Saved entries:
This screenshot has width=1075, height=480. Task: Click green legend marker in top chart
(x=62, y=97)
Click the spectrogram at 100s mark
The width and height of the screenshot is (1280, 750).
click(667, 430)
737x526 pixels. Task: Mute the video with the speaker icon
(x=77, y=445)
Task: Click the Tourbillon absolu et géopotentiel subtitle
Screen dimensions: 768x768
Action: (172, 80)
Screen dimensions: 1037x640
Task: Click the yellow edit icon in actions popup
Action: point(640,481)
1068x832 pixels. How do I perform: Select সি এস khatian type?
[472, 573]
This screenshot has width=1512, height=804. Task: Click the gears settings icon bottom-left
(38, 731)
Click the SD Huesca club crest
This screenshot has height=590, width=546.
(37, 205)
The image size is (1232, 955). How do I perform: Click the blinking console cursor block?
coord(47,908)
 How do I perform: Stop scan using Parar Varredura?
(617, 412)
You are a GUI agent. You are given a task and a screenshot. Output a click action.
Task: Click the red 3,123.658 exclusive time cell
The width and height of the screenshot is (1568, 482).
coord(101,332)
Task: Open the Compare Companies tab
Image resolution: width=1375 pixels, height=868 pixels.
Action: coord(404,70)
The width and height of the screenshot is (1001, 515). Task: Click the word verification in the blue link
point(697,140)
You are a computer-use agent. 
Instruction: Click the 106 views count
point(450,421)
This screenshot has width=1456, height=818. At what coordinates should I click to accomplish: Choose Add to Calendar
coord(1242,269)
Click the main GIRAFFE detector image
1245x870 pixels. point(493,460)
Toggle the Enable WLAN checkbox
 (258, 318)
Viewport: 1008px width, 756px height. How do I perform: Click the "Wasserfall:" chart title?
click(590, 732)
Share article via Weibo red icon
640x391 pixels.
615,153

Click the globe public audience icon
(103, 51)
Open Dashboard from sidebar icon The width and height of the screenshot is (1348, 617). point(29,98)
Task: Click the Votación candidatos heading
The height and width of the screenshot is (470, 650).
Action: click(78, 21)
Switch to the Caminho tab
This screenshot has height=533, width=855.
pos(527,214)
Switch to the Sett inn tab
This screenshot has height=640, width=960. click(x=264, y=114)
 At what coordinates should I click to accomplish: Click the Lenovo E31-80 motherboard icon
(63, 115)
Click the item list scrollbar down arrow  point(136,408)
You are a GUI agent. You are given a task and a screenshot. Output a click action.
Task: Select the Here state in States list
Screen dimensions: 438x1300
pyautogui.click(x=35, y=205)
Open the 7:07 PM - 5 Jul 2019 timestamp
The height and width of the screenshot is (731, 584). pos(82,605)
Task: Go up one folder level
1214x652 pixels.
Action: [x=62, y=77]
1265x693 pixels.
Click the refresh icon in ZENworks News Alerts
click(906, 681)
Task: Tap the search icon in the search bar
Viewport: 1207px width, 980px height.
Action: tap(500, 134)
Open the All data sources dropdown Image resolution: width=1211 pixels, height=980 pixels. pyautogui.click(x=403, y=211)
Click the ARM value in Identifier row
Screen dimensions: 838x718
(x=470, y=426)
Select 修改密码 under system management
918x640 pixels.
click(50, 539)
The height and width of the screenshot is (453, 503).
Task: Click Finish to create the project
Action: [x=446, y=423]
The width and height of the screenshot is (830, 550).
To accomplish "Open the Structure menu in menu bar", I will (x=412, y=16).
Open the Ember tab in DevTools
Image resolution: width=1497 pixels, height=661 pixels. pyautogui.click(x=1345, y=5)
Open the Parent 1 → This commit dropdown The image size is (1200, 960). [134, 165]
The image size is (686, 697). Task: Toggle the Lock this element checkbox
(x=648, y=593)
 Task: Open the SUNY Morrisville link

__WHAT IS EXPECTED__: Repeat what the records above say. Use their exact words.

__RESULT__:
This screenshot has width=1075, height=480. Task: Click green legend marker in top chart
(x=62, y=97)
Click the spectrogram at 100s mark
The width and height of the screenshot is (1280, 750).
click(667, 430)
737x526 pixels. Task: Mute the video with the speaker icon
(x=77, y=445)
Task: Click the Tourbillon absolu et géopotentiel subtitle
Screen dimensions: 768x768
Action: (172, 80)
Screen dimensions: 1037x640
Task: Click the yellow edit icon in actions popup
Action: point(640,481)
1068x832 pixels. How do I perform: Select সি এস khatian type?
[472, 573]
This screenshot has width=1512, height=804. Task: Click the gears settings icon bottom-left
(38, 731)
Click the SD Huesca club crest
This screenshot has height=590, width=546.
(37, 205)
The image size is (1232, 955). How do I perform: Click the blinking console cursor block?
coord(47,908)
 How do I perform: Stop scan using Parar Varredura?
(617, 412)
You are a GUI agent. You are given a task and a screenshot. Output a click action.
Task: Click the red 3,123.658 exclusive time cell
The width and height of the screenshot is (1568, 482).
coord(101,332)
Task: Open the Compare Companies tab
Image resolution: width=1375 pixels, height=868 pixels.
Action: coord(404,70)
The width and height of the screenshot is (1001, 515). Task: Click the word verification in the blue link
point(697,140)
You are a computer-use agent. 
Instruction: Click the 106 views count
point(450,421)
This screenshot has width=1456, height=818. At what coordinates should I click to accomplish: Choose Add to Calendar
coord(1242,269)
Click the main GIRAFFE detector image
1245x870 pixels. point(493,460)
Toggle the Enable WLAN checkbox
 (258, 318)
Viewport: 1008px width, 756px height. How do I perform: Click the "Wasserfall:" chart title?
click(590, 732)
Share article via Weibo red icon
640x391 pixels.
615,153

Click the globe public audience icon
(103, 51)
Open Dashboard from sidebar icon The width and height of the screenshot is (1348, 617). point(29,98)
Task: Click the Votación candidatos heading
The height and width of the screenshot is (470, 650).
Action: click(78, 21)
Switch to the Caminho tab
This screenshot has height=533, width=855.
pos(527,214)
Switch to the Sett inn tab
This screenshot has height=640, width=960. click(x=264, y=114)
 At what coordinates should I click to accomplish: Click the Lenovo E31-80 motherboard icon
(63, 115)
Click the item list scrollbar down arrow  point(136,408)
You are a GUI agent. You are given a task and a screenshot. Output a click action.
Task: Select the Here state in States list
Screen dimensions: 438x1300
pyautogui.click(x=35, y=205)
Open the 7:07 PM - 5 Jul 2019 timestamp
The height and width of the screenshot is (731, 584). pos(82,605)
Task: Go up one folder level
1214x652 pixels.
Action: [x=62, y=77]
1265x693 pixels.
Click the refresh icon in ZENworks News Alerts
click(906, 681)
Task: Tap the search icon in the search bar
Viewport: 1207px width, 980px height.
Action: tap(500, 134)
Open the All data sources dropdown Image resolution: width=1211 pixels, height=980 pixels. pyautogui.click(x=403, y=211)
Click the ARM value in Identifier row
Screen dimensions: 838x718
(x=470, y=426)
Select 修改密码 under system management
918x640 pixels.
click(50, 539)
The height and width of the screenshot is (453, 503).
Task: Click Finish to create the project
Action: [x=446, y=423]
The width and height of the screenshot is (830, 550).
To accomplish "Open the Structure menu in menu bar", I will (x=412, y=16).
Open the Ember tab in DevTools
Image resolution: width=1497 pixels, height=661 pixels. pyautogui.click(x=1345, y=5)
Open the Parent 1 → This commit dropdown The image size is (1200, 960). [134, 165]
The image size is (686, 697). Task: Toggle the Lock this element checkbox
(x=648, y=593)
 Task: Open the SUNY Morrisville link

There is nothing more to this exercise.